> _The task_:
Go through the lines below and transcribe each one exactly.

> _Data in this exercise_:
---*---

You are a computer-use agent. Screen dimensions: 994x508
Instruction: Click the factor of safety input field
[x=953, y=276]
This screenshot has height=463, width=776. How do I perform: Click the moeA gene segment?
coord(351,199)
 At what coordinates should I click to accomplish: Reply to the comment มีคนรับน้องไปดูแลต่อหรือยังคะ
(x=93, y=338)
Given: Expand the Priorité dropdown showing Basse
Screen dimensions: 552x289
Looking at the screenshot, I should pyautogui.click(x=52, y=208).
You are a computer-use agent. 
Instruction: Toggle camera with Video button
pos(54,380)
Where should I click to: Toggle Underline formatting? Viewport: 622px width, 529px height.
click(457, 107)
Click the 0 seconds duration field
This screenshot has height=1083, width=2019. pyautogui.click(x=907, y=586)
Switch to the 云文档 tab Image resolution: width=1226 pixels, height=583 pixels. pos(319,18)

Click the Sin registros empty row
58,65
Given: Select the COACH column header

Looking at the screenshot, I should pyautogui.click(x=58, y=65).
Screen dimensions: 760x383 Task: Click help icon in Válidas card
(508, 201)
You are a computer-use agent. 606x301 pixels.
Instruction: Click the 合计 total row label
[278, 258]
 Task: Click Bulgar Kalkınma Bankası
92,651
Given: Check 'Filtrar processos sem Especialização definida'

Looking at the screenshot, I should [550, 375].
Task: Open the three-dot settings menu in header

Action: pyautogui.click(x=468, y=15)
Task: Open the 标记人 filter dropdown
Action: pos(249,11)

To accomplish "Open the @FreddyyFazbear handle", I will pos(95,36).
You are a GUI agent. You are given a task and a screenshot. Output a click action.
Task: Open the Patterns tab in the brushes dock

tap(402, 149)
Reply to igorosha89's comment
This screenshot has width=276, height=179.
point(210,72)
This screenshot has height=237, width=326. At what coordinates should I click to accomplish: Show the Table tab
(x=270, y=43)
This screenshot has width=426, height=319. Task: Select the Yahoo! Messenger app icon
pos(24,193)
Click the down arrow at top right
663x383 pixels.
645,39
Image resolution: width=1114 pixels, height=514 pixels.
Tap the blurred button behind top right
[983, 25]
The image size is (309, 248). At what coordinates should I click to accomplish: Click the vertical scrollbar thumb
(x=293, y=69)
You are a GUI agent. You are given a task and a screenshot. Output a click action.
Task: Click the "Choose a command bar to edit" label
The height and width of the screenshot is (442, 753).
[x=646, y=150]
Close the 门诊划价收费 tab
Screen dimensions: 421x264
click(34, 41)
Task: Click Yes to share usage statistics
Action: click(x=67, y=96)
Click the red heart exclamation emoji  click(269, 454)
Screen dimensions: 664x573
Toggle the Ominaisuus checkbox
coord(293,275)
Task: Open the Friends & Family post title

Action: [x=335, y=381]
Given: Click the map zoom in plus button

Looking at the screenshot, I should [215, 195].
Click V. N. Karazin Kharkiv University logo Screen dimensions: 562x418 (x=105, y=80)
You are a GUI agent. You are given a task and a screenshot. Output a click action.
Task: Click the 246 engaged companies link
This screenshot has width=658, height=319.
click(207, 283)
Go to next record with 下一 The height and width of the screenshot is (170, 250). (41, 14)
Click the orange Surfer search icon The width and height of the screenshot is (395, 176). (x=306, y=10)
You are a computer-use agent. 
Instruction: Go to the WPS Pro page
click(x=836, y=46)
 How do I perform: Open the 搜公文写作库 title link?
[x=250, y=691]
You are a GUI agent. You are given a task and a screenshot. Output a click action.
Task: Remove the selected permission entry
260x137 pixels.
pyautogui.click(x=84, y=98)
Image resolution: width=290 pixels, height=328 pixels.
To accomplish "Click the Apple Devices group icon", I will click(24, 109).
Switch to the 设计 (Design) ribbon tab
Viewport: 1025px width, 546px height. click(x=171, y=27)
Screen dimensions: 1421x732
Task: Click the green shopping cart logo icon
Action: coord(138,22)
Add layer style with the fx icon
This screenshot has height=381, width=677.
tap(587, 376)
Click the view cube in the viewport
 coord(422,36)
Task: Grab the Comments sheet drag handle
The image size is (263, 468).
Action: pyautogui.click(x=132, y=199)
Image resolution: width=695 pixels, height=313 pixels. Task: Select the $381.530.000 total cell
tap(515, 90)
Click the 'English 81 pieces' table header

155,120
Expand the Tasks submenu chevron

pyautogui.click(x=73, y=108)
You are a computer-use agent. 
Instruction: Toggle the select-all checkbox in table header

---*---

> _Exercise answer_:
You are a computer-use agent. Screen dimensions: 994x508
Instruction: Click the factor of safety input field
[x=953, y=276]
This screenshot has height=463, width=776. How do I perform: Click the moeA gene segment?
coord(351,199)
 At what coordinates should I click to accomplish: Reply to the comment มีคนรับน้องไปดูแลต่อหรือยังคะ
(x=93, y=338)
Given: Expand the Priorité dropdown showing Basse
Screen dimensions: 552x289
Looking at the screenshot, I should pyautogui.click(x=52, y=208).
You are a computer-use agent. 
Instruction: Toggle camera with Video button
pos(54,380)
Where should I click to: Toggle Underline formatting? Viewport: 622px width, 529px height.
click(457, 107)
Click the 0 seconds duration field
This screenshot has height=1083, width=2019. pyautogui.click(x=907, y=586)
Switch to the 云文档 tab Image resolution: width=1226 pixels, height=583 pixels. pos(319,18)

Click the Sin registros empty row
58,65
Given: Select the COACH column header

Looking at the screenshot, I should pyautogui.click(x=58, y=65).
Screen dimensions: 760x383 Task: Click help icon in Válidas card
(508, 201)
You are a computer-use agent. 606x301 pixels.
Instruction: Click the 合计 total row label
[278, 258]
 Task: Click Bulgar Kalkınma Bankası
92,651
Given: Check 'Filtrar processos sem Especialização definida'

Looking at the screenshot, I should [550, 375].
Task: Open the three-dot settings menu in header

Action: pyautogui.click(x=468, y=15)
Task: Open the 标记人 filter dropdown
Action: pos(249,11)

To accomplish "Open the @FreddyyFazbear handle", I will pos(95,36).
You are a GUI agent. You are given a task and a screenshot. Output a click action.
Task: Open the Patterns tab in the brushes dock

tap(402, 149)
Reply to igorosha89's comment
This screenshot has width=276, height=179.
point(210,72)
This screenshot has height=237, width=326. At what coordinates should I click to accomplish: Show the Table tab
(x=270, y=43)
This screenshot has width=426, height=319. Task: Select the Yahoo! Messenger app icon
pos(24,193)
Click the down arrow at top right
663x383 pixels.
645,39
Image resolution: width=1114 pixels, height=514 pixels.
Tap the blurred button behind top right
[983, 25]
The image size is (309, 248). At what coordinates should I click to accomplish: Click the vertical scrollbar thumb
(x=293, y=69)
You are a GUI agent. You are given a task and a screenshot. Output a click action.
Task: Click the "Choose a command bar to edit" label
The height and width of the screenshot is (442, 753).
[x=646, y=150]
Close the 门诊划价收费 tab
Screen dimensions: 421x264
click(34, 41)
Task: Click Yes to share usage statistics
Action: click(x=67, y=96)
Click the red heart exclamation emoji  click(269, 454)
Screen dimensions: 664x573
Toggle the Ominaisuus checkbox
coord(293,275)
Task: Open the Friends & Family post title

Action: [x=335, y=381]
Given: Click the map zoom in plus button

Looking at the screenshot, I should [215, 195].
Click V. N. Karazin Kharkiv University logo Screen dimensions: 562x418 (x=105, y=80)
You are a GUI agent. You are given a task and a screenshot. Output a click action.
Task: Click the 246 engaged companies link
This screenshot has width=658, height=319.
click(207, 283)
Go to next record with 下一 The height and width of the screenshot is (170, 250). (41, 14)
Click the orange Surfer search icon The width and height of the screenshot is (395, 176). (x=306, y=10)
You are a computer-use agent. 
Instruction: Go to the WPS Pro page
click(x=836, y=46)
 How do I perform: Open the 搜公文写作库 title link?
[x=250, y=691]
You are a GUI agent. You are given a task and a screenshot. Output a click action.
Task: Remove the selected permission entry
260x137 pixels.
pyautogui.click(x=84, y=98)
Image resolution: width=290 pixels, height=328 pixels.
To accomplish "Click the Apple Devices group icon", I will click(24, 109).
Switch to the 设计 (Design) ribbon tab
Viewport: 1025px width, 546px height. click(x=171, y=27)
Screen dimensions: 1421x732
Task: Click the green shopping cart logo icon
Action: coord(138,22)
Add layer style with the fx icon
This screenshot has height=381, width=677.
tap(587, 376)
Click the view cube in the viewport
 coord(422,36)
Task: Grab the Comments sheet drag handle
The image size is (263, 468).
Action: pyautogui.click(x=132, y=199)
Image resolution: width=695 pixels, height=313 pixels. Task: Select the $381.530.000 total cell
tap(515, 90)
Click the 'English 81 pieces' table header

155,120
Expand the Tasks submenu chevron

pyautogui.click(x=73, y=108)
You are a computer-use agent. 
Instruction: Toggle the select-all checkbox in table header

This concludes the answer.